+++ RECORDED INFORMATION +++

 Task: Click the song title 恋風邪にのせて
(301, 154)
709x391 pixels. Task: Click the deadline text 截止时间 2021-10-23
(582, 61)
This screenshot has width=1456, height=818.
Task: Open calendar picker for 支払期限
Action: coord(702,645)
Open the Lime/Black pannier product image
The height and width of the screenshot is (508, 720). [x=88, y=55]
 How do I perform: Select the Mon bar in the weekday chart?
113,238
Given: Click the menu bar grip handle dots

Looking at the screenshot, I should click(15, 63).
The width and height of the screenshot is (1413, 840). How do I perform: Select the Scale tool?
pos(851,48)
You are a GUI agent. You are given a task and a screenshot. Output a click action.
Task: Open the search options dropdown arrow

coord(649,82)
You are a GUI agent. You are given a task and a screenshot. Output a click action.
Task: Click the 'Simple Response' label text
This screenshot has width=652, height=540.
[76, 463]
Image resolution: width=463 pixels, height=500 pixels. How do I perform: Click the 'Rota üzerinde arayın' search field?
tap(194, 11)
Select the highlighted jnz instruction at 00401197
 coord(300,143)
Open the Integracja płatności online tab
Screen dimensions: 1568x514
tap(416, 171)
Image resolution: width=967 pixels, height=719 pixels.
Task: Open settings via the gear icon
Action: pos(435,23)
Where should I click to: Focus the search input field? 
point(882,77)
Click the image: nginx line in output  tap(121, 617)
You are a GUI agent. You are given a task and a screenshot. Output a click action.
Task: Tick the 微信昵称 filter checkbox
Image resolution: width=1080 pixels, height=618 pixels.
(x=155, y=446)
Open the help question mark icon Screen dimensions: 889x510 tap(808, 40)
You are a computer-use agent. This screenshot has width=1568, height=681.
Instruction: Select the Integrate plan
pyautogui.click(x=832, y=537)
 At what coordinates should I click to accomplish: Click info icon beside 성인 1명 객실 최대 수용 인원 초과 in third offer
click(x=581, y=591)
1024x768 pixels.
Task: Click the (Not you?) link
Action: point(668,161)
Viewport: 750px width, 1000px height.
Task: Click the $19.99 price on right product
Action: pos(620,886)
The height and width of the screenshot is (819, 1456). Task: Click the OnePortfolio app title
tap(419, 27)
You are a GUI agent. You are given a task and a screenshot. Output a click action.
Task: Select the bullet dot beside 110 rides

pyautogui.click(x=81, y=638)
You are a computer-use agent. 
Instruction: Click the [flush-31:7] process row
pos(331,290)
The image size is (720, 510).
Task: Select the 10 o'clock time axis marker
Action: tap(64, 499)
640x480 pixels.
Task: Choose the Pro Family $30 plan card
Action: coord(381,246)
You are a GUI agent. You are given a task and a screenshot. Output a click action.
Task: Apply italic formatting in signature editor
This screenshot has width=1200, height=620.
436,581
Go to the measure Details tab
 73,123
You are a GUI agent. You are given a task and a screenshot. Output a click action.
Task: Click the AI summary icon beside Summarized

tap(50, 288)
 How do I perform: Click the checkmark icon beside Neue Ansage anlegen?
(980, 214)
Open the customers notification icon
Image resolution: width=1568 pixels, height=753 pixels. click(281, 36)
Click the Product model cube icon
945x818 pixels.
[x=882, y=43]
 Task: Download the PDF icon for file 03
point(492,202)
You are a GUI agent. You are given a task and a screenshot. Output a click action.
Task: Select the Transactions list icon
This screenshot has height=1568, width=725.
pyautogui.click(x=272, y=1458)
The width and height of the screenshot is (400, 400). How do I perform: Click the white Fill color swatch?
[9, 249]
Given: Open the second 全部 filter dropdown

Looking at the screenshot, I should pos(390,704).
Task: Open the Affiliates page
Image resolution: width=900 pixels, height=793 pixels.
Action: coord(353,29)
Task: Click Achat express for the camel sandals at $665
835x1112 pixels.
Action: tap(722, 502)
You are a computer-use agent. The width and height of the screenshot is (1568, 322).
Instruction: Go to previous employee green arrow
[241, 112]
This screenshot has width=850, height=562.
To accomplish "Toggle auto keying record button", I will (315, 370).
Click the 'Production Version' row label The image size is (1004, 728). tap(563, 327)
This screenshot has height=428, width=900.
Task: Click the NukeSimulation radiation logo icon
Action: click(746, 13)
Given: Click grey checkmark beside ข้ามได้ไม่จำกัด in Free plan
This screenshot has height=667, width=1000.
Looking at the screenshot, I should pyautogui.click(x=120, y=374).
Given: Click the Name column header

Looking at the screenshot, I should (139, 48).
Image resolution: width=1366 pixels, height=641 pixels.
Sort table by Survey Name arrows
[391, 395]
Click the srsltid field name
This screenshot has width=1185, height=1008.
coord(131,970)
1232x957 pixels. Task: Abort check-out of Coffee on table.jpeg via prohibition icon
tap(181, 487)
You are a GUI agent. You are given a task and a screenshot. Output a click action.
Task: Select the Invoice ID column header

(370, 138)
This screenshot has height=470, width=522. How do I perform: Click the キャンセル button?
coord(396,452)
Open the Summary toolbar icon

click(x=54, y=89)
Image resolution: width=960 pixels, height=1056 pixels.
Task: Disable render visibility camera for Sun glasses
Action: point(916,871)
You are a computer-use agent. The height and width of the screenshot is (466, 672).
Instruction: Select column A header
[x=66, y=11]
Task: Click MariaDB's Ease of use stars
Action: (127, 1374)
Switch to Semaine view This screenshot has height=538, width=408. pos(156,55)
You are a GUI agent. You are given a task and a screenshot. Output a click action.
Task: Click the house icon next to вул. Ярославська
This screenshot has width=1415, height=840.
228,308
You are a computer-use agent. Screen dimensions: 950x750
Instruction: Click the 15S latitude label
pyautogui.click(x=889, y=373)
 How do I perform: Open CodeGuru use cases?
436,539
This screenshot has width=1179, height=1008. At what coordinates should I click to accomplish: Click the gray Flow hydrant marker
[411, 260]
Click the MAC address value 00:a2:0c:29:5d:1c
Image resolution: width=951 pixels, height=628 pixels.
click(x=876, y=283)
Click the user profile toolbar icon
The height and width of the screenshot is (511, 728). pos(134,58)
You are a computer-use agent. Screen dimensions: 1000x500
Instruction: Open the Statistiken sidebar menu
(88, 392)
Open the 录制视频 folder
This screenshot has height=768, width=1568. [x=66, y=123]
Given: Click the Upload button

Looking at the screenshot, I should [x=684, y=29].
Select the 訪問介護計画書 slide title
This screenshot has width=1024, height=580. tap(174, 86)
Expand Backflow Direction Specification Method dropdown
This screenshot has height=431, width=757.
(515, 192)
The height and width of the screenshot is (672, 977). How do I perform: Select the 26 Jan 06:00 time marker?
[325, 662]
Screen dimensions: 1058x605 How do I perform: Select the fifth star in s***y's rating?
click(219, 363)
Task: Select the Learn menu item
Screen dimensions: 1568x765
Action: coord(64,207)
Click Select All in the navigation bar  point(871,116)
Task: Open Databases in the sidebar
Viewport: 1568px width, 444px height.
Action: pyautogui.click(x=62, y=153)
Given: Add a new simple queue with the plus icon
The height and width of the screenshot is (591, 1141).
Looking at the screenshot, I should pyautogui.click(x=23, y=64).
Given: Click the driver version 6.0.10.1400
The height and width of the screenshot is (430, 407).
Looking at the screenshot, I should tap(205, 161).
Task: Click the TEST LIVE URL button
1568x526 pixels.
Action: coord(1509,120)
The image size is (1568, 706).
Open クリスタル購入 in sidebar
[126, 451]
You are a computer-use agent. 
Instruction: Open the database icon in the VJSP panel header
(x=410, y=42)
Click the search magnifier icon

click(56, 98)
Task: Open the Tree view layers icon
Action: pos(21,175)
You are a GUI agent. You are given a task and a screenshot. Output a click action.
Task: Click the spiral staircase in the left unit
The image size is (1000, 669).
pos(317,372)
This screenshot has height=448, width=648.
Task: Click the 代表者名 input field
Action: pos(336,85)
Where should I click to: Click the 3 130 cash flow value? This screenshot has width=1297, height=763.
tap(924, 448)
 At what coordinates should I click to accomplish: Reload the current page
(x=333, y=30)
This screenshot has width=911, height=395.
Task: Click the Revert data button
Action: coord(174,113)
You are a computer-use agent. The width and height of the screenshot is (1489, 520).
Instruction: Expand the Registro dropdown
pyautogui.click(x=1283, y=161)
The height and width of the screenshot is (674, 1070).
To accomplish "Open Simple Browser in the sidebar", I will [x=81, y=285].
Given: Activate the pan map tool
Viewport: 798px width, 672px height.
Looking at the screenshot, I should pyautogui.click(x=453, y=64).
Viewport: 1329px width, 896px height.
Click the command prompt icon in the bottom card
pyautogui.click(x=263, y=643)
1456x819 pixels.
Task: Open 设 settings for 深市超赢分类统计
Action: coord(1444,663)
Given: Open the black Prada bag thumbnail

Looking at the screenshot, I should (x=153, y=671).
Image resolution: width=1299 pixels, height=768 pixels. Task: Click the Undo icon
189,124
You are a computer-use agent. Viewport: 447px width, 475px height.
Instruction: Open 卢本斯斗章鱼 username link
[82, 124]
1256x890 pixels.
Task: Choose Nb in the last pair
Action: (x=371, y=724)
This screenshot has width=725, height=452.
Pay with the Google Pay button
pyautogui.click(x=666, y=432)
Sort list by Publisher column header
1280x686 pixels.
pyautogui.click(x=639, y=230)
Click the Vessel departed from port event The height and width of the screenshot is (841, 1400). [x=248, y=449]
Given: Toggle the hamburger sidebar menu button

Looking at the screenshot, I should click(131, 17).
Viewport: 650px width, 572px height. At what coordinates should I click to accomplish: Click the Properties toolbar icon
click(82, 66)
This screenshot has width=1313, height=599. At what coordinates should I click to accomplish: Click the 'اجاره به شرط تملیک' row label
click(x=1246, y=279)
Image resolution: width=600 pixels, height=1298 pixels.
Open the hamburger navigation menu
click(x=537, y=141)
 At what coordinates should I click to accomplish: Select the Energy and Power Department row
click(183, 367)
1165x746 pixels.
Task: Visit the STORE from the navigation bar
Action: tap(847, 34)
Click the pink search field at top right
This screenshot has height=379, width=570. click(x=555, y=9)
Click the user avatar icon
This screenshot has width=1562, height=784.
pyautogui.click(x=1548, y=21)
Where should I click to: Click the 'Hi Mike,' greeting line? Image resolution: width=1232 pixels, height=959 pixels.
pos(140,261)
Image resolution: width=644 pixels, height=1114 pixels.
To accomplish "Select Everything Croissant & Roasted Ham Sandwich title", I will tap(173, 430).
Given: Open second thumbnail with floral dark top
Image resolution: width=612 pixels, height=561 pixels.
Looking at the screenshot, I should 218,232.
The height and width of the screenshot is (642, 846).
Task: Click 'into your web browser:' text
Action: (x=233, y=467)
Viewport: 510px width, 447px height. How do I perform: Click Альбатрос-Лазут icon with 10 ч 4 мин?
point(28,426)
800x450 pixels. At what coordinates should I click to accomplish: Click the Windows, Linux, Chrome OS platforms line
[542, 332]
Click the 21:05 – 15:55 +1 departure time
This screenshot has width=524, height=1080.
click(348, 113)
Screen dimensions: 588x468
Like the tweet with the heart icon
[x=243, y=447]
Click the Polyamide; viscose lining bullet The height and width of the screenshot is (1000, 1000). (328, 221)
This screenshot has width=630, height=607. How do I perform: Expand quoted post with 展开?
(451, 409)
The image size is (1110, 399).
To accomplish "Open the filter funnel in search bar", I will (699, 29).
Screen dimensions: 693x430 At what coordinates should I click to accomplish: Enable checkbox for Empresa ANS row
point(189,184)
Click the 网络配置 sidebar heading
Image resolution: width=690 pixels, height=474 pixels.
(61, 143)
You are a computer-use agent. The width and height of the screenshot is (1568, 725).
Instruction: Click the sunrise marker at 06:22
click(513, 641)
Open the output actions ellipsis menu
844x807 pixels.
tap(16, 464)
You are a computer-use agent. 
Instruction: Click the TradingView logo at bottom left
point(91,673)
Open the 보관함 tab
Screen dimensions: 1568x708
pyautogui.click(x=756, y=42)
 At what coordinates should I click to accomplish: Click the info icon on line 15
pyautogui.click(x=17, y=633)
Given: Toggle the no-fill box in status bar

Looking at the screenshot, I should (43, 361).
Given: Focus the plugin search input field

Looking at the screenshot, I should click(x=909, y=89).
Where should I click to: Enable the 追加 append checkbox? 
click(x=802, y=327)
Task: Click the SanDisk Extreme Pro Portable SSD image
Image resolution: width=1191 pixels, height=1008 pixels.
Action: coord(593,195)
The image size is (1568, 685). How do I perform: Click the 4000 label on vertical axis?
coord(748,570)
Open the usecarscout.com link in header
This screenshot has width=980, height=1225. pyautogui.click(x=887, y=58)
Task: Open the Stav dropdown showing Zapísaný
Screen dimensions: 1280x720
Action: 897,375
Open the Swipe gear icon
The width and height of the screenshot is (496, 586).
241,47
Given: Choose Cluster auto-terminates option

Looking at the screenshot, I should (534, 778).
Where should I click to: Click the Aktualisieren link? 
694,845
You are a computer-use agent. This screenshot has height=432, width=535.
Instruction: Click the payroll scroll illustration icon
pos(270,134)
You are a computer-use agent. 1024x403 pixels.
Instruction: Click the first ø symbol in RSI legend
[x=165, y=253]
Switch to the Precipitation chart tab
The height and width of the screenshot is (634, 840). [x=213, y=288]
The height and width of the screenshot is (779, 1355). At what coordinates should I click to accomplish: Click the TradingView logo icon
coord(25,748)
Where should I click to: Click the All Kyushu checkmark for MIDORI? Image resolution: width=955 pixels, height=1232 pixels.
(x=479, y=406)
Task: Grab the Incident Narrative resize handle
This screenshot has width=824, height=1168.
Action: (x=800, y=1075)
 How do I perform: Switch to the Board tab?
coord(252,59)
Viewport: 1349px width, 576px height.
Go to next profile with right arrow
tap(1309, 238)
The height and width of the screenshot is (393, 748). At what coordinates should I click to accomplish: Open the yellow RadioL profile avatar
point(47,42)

+++

▶ _PROBLEM TO SOLVE_:
Give the number of lines above that contain "will", and nothing more.

▶ _TASK RESPONSE_:
4